Satu minggu ini, Tinka merasa hal yang luar bisa terjadi dalam hidupnya. Seakan semesta sedang berbalik untuknya. Setelah perjuangan batin selama bertahun-tahun, akhirnya dia bisa merasakan kehangatan dari seorang "Ayah".

Mungkin memang manusia harus ditempatkan pada titik terendahnya dulu untuk bisa menemukan orang-orang yang benar tulus di sampingnya. Seperti Johan untuk sekarang ini. Dengan adanya penyakit yang sedang bersarang di tubuhnya, membuat Johan seperti terbuka matanya lebar. Tentang bagaimana sang istri dan juga anaknya yang paling setia menemani dan merawat.

Selama sembilan belas tahun ini yang ada dalam kepala Johan hanya kecewa, benci dan dendam terhadap dua orang tersebut. Entah sebaik apapun sikap mereka selalu tertutupi oleh awan kebencian yang tidak pernah ingin Johan hilangkan. Iya, memang dia sendiri yang tidak menginginkan kebencian itu hilang dari dalam dirinya. Yang dia tahu hanya akan terus menumbuhkannya setiap hari.

Namun, hanya dengan waktu kurang dari satu minggu, Johan seperti orang yang paling menyesal di dunia. Bagaimana dua orang yang itu selalu berusaha untuk memberikan yang terbaik untuknya, bagaimana dua orang itu saling berlomba untuk memberikan kenyamanan untuk orang yang bahkan sudah memberikan luma yang cukup dalam.

Semua hanya akan tinggal penyesalan saja. Karena bagaimanapun caranya, Johan tidak akan bisa mengulang lagi waktu sembilan belas tahun itu sekarang.

"Kenapa dimasukkan ke dalam tas?" tanya Johan yang melihat anaknya mulai memasukkan bajunya yang berada di lemari sebelah brankarnya.

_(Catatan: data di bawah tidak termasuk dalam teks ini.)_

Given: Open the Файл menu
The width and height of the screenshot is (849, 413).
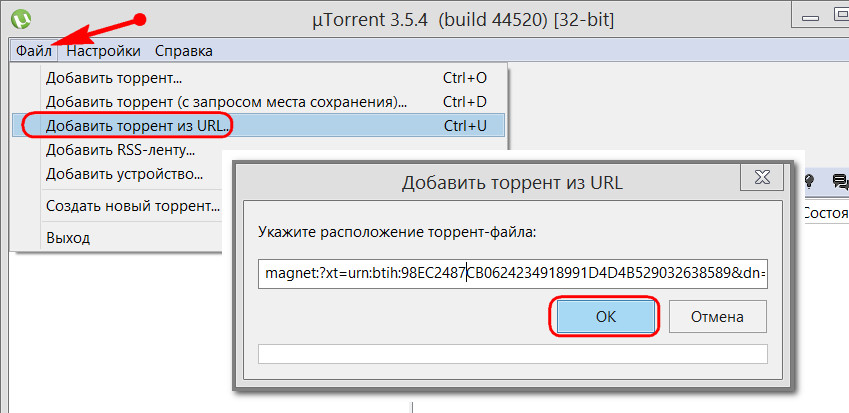Looking at the screenshot, I should click(x=34, y=51).
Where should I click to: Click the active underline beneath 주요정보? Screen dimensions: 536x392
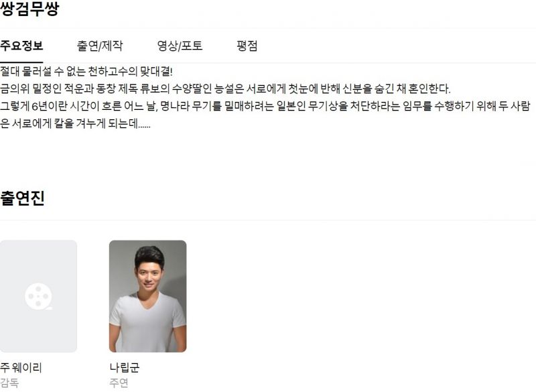[x=21, y=62]
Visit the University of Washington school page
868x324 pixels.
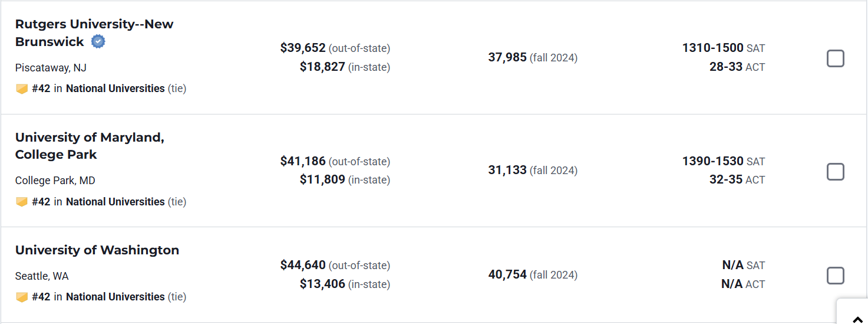97,250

Selama satu minggu ini memang bibir Johan terlihat lebih baik. Cara bicaranya juga sudah tidak seperti saat pertama kali datang di rumah sakit. Hanya saja memang tidak bisa sejelas dulu, dan juga untuk kaki dan tangan sebelah kanannya masih belum bisa berfungsi dengan baik.

"Loh, Bapak udah bangun?" Sedikit terkejut, karena saat Tinka masuk ke ruangan memang dia melihat ayahnya masih tidur. "Baru dari ruangan Dokter Farhan, katanya besok udah boleh pulang. Makanya Tinka mau beres-beres sekarang biar besok nggak ribet."

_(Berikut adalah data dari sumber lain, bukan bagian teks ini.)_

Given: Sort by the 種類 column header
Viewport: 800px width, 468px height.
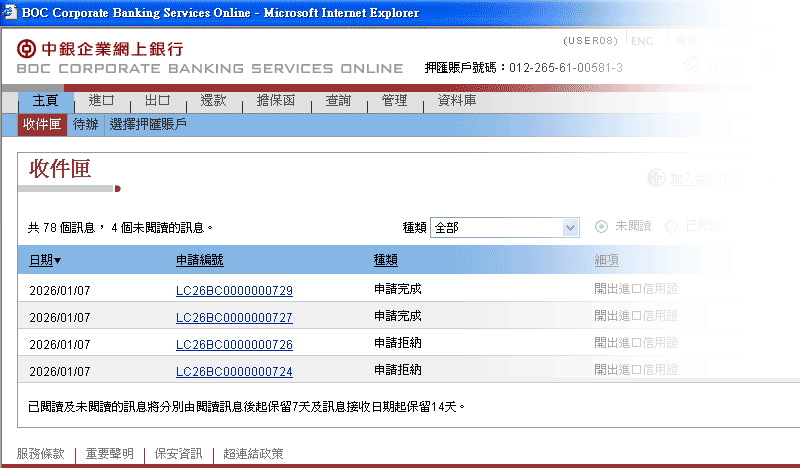Looking at the screenshot, I should 386,260.
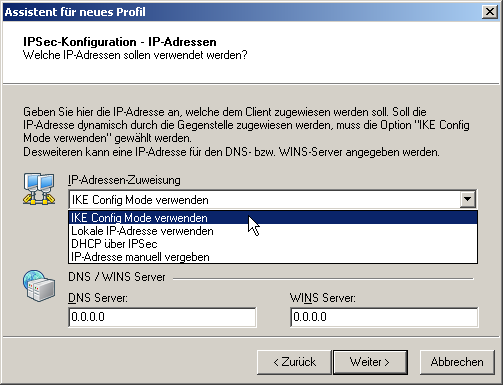Cancel the wizard via Abbrechen
503x385 pixels.
point(457,362)
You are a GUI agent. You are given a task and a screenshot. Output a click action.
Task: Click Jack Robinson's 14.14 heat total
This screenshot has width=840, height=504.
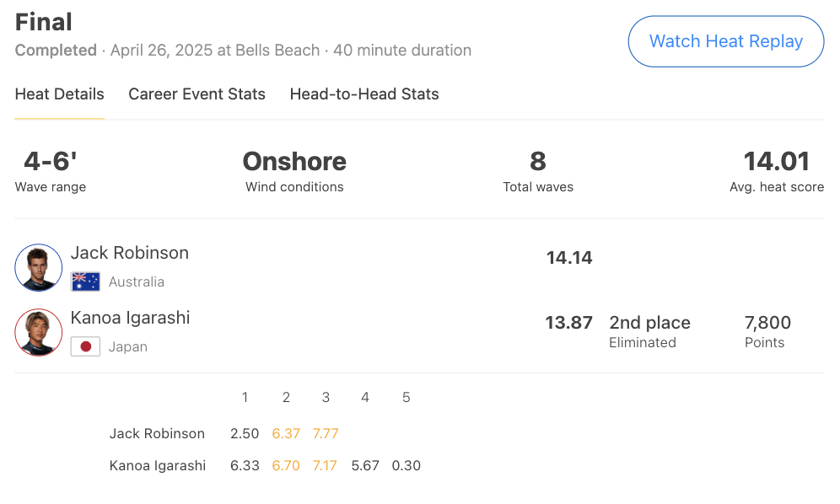click(x=569, y=258)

"K— kamu, pulang juga, kan?" tanya Johan sedikit terbata.

"Iya, Tinka ikut pulang. Udah nggak di rumah Tante Sonia lagi, kok. Barang-barang Tinka juga udah di rumah semua."

Gara-gara membahas tentang itu, Tinka jadi merasa sedikit berat lagi. Merasa sedikit kehilangan, karena bagaimanapun di rumah Tante Sonia dia mendapat begitu banyak kebahagiaan. Terlebih dengan kekasihnya.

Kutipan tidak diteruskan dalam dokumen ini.